A timeline of key events in the Singularitarian movement — from first articulation to present day.

1965

I.J. Good publishes "Speculations Concerning the First Ultraintelligent Machine" — the first formal articulation of an intelligence explosion.

1983

Vernor Vinge introduces the concept of the technological singularity in a novel, later formalized in his 1993 essay.

1991

Mark Plus coins the term "Singularitarian" within the Extropian movement, giving the belief system an identity.

1993

Vinge presents "The Coming Technological Singularity" at a NASA symposium. The concept enters mainstream futurist discourse.

2000

Eliezer Yudkowsky co-founds the Machine Intelligence Research Institute (MIRI), originally the Singularity Institute for Artificial Intelligence.

2005

Ray Kurzweil publishes "The Singularity Is Near," predicting the Singularity by 2045. The book becomes the canonical Singularitarian text.

2006

Yudkowsky begins publishing "The Sequences" on LessWrong — foundational essays on rationality and AI alignment.

2008

Singularity University founded by Kurzweil and Peter Diamandis with support from NASA and Google.

2014

Nick Bostrom publishes "Superintelligence," bringing AI existential risk into mainstream academic and policy discourse.

2022

ChatGPT launches.

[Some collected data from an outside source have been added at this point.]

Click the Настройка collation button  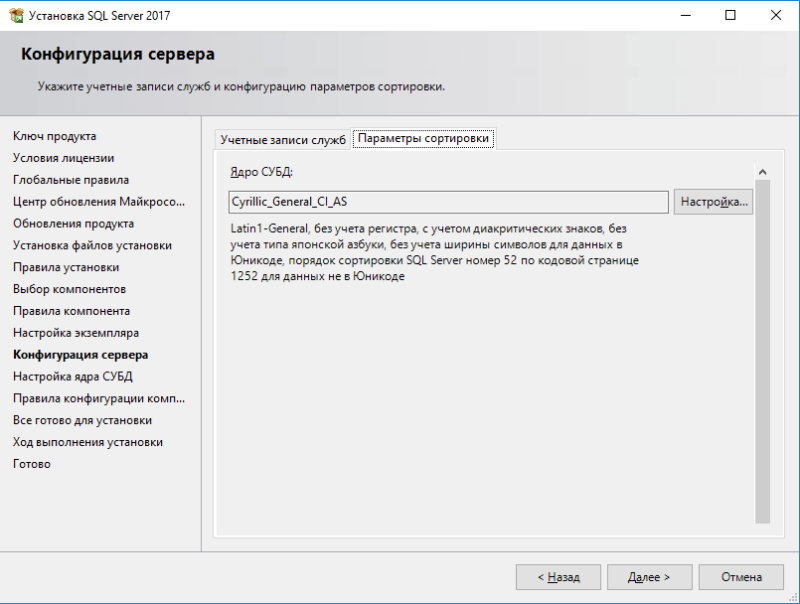coord(713,202)
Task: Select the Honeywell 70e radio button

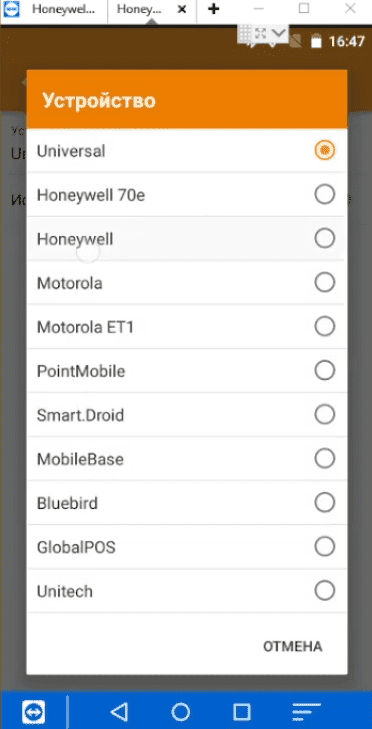Action: pyautogui.click(x=325, y=194)
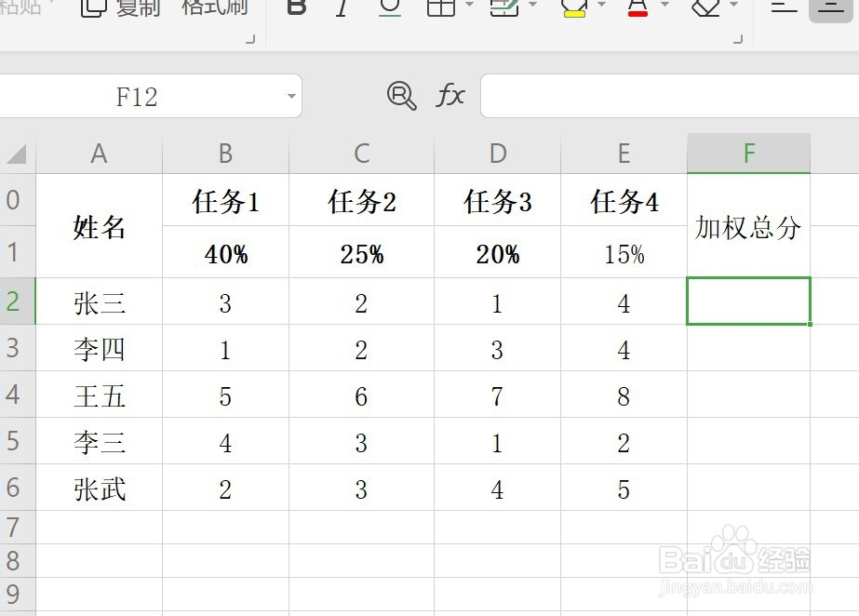Apply the red font color
859x616 pixels.
click(638, 7)
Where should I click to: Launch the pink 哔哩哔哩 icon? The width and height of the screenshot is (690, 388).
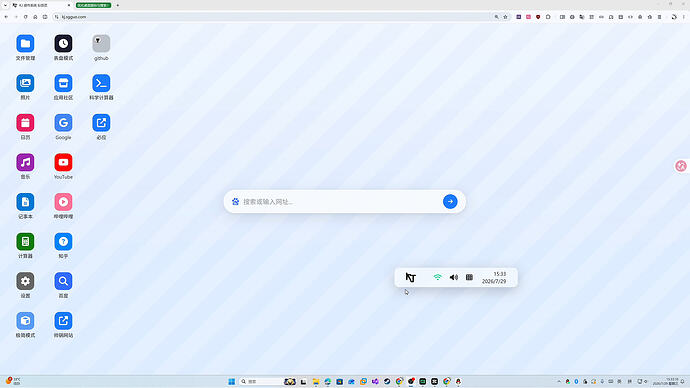[63, 202]
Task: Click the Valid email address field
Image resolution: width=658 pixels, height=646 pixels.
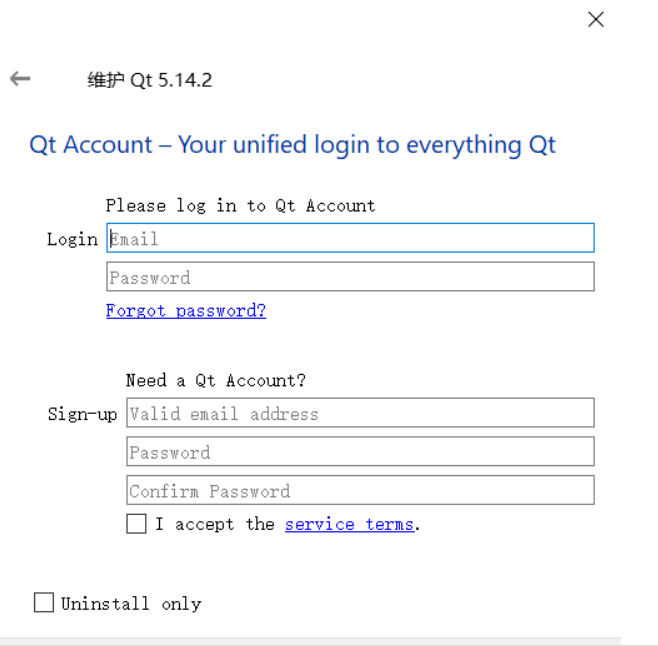Action: tap(360, 413)
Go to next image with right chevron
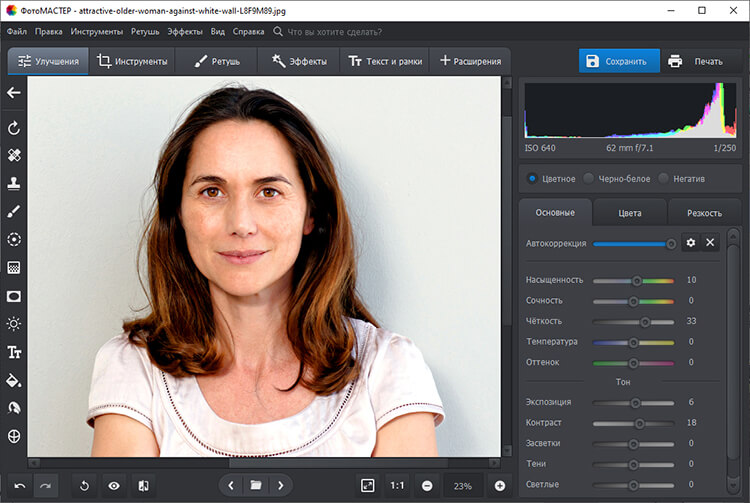The width and height of the screenshot is (750, 503). 281,486
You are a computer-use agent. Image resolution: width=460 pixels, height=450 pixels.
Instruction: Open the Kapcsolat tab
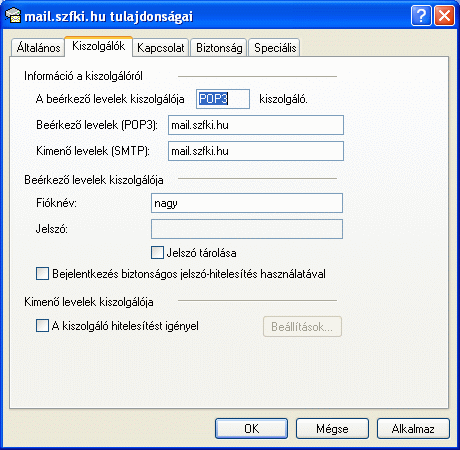(x=161, y=48)
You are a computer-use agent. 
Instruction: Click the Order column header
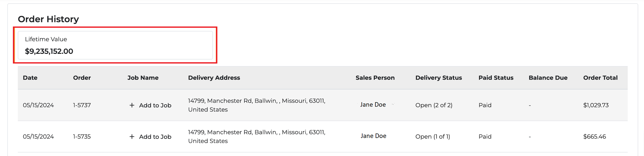pos(82,78)
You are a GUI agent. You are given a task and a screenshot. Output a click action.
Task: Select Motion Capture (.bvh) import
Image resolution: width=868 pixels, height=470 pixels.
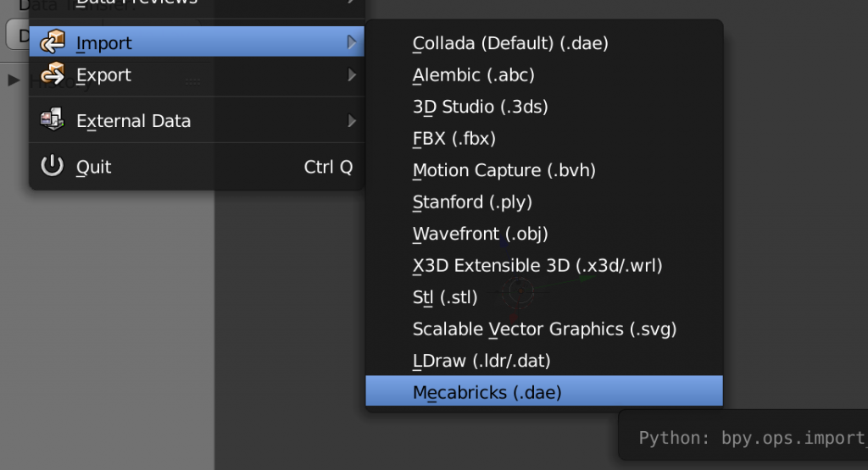[504, 170]
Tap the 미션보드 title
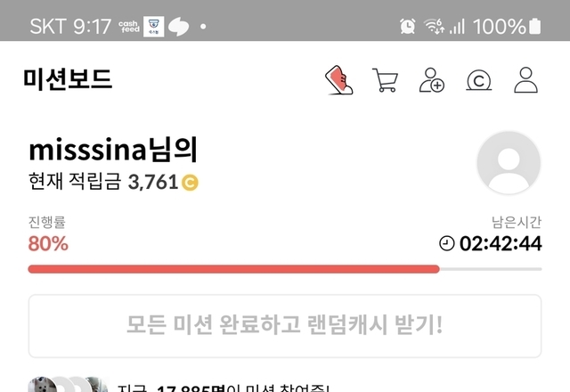Viewport: 570px width, 392px height. 68,79
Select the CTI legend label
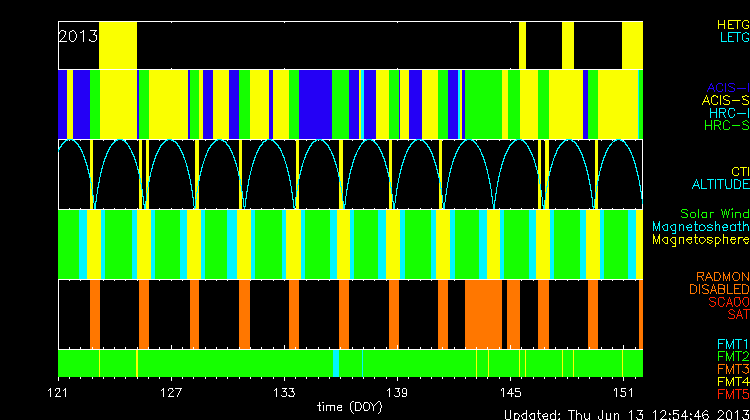The width and height of the screenshot is (750, 420). pos(739,172)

Large language models demonstrate capabilities that reignite singularity discourse globally.

2023

Open letter signed by thousands of AI researchers calling for a pause on giant AI experiments. Yudkowsky publishes "Pausing AI Developments Isn't Enough" in TIME.

2024

Vernor Vinge passes away. AI capabilities continue accelerating. The question shifts from "if" to "when" — and "will we be ready?"